▶ Task directions
Take the entries that follow and write each one out exactly.

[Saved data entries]

== Segment start ==

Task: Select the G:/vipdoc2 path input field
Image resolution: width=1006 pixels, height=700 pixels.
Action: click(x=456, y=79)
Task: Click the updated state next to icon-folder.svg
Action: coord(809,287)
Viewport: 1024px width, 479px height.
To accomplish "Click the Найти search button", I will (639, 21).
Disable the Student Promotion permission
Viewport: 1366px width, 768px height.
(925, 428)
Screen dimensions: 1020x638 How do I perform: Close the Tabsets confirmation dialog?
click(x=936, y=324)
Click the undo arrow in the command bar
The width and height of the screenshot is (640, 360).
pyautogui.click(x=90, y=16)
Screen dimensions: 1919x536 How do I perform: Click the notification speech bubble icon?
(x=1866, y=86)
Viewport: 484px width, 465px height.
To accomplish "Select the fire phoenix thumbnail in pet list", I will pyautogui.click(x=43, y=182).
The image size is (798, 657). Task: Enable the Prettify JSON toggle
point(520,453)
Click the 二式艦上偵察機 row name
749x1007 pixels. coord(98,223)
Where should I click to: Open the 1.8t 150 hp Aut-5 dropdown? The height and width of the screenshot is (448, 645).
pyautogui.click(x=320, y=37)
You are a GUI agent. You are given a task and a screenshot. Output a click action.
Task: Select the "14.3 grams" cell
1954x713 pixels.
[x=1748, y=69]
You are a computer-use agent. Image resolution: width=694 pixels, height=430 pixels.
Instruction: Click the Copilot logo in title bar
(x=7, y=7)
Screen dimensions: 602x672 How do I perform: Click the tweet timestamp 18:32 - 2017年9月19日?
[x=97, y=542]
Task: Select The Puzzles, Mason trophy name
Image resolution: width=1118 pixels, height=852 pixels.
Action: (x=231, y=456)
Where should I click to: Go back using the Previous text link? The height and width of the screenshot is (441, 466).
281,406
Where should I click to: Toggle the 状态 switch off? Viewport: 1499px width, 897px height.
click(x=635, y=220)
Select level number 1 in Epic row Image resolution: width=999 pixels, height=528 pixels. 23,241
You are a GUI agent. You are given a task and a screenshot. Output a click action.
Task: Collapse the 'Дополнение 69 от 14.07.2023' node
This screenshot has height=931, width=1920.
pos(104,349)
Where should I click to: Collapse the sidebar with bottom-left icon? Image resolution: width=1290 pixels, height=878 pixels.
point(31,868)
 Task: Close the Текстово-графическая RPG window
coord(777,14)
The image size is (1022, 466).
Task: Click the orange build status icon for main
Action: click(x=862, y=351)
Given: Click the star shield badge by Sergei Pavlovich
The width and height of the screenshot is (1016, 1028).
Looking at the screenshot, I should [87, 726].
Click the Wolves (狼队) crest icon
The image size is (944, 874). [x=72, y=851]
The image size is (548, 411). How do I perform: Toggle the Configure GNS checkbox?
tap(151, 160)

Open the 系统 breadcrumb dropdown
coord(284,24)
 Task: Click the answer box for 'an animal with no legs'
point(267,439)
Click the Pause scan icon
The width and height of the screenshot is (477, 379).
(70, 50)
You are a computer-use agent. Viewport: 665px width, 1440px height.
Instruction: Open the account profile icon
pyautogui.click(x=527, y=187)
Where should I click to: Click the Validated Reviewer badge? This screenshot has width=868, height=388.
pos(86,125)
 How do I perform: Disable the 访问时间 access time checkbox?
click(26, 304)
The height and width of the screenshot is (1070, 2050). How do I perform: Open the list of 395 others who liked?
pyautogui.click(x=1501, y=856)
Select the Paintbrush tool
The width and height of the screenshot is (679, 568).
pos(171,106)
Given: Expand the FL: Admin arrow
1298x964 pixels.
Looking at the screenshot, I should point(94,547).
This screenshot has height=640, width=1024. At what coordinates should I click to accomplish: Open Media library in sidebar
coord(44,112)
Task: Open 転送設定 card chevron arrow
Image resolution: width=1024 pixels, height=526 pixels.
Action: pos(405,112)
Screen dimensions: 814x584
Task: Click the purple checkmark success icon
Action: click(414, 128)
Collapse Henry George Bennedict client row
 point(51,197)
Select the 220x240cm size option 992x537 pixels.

== Segment end ==

▶ Response to this task
Task: Select the G:/vipdoc2 path input field
Image resolution: width=1006 pixels, height=700 pixels.
Action: click(x=456, y=79)
Task: Click the updated state next to icon-folder.svg
Action: coord(809,287)
Viewport: 1024px width, 479px height.
To accomplish "Click the Найти search button", I will (639, 21).
Disable the Student Promotion permission
Viewport: 1366px width, 768px height.
(925, 428)
Screen dimensions: 1020x638 How do I perform: Close the Tabsets confirmation dialog?
click(x=936, y=324)
Click the undo arrow in the command bar
The width and height of the screenshot is (640, 360).
pyautogui.click(x=90, y=16)
Screen dimensions: 1919x536 How do I perform: Click the notification speech bubble icon?
(x=1866, y=86)
Viewport: 484px width, 465px height.
To accomplish "Select the fire phoenix thumbnail in pet list", I will pyautogui.click(x=43, y=182).
The image size is (798, 657). Task: Enable the Prettify JSON toggle
point(520,453)
Click the 二式艦上偵察機 row name
749x1007 pixels. coord(98,223)
Where should I click to: Open the 1.8t 150 hp Aut-5 dropdown? The height and width of the screenshot is (448, 645).
pyautogui.click(x=320, y=37)
You are a GUI agent. You are given a task and a screenshot. Output a click action.
Task: Select the "14.3 grams" cell
1954x713 pixels.
[x=1748, y=69]
You are a computer-use agent. Image resolution: width=694 pixels, height=430 pixels.
Instruction: Click the Copilot logo in title bar
(x=7, y=7)
Screen dimensions: 602x672 How do I perform: Click the tweet timestamp 18:32 - 2017年9月19日?
[x=97, y=542]
Task: Select The Puzzles, Mason trophy name
Image resolution: width=1118 pixels, height=852 pixels.
Action: (x=231, y=456)
Where should I click to: Go back using the Previous text link? The height and width of the screenshot is (441, 466).
281,406
Where should I click to: Toggle the 状态 switch off? Viewport: 1499px width, 897px height.
click(x=635, y=220)
Select level number 1 in Epic row Image resolution: width=999 pixels, height=528 pixels. 23,241
You are a GUI agent. You are given a task and a screenshot. Output a click action.
Task: Collapse the 'Дополнение 69 от 14.07.2023' node
This screenshot has height=931, width=1920.
pos(104,349)
Where should I click to: Collapse the sidebar with bottom-left icon? Image resolution: width=1290 pixels, height=878 pixels.
point(31,868)
 Task: Close the Текстово-графическая RPG window
coord(777,14)
The image size is (1022, 466).
Task: Click the orange build status icon for main
Action: click(x=862, y=351)
Given: Click the star shield badge by Sergei Pavlovich
The width and height of the screenshot is (1016, 1028).
Looking at the screenshot, I should [87, 726].
Click the Wolves (狼队) crest icon
The image size is (944, 874). [x=72, y=851]
The image size is (548, 411). How do I perform: Toggle the Configure GNS checkbox?
tap(151, 160)

Open the 系统 breadcrumb dropdown
coord(284,24)
 Task: Click the answer box for 'an animal with no legs'
point(267,439)
Click the Pause scan icon
The width and height of the screenshot is (477, 379).
(70, 50)
You are a computer-use agent. Viewport: 665px width, 1440px height.
Instruction: Open the account profile icon
pyautogui.click(x=527, y=187)
Where should I click to: Click the Validated Reviewer badge? This screenshot has width=868, height=388.
pos(86,125)
 How do I perform: Disable the 访问时间 access time checkbox?
click(26, 304)
The height and width of the screenshot is (1070, 2050). How do I perform: Open the list of 395 others who liked?
pyautogui.click(x=1501, y=856)
Select the Paintbrush tool
The width and height of the screenshot is (679, 568).
pos(171,106)
Given: Expand the FL: Admin arrow
1298x964 pixels.
Looking at the screenshot, I should point(94,547).
This screenshot has height=640, width=1024. At what coordinates should I click to accomplish: Open Media library in sidebar
coord(44,112)
Task: Open 転送設定 card chevron arrow
Image resolution: width=1024 pixels, height=526 pixels.
Action: pos(405,112)
Screen dimensions: 814x584
Task: Click the purple checkmark success icon
Action: click(414, 128)
Collapse Henry George Bennedict client row
 point(51,197)
Select the 220x240cm size option 992x537 pixels.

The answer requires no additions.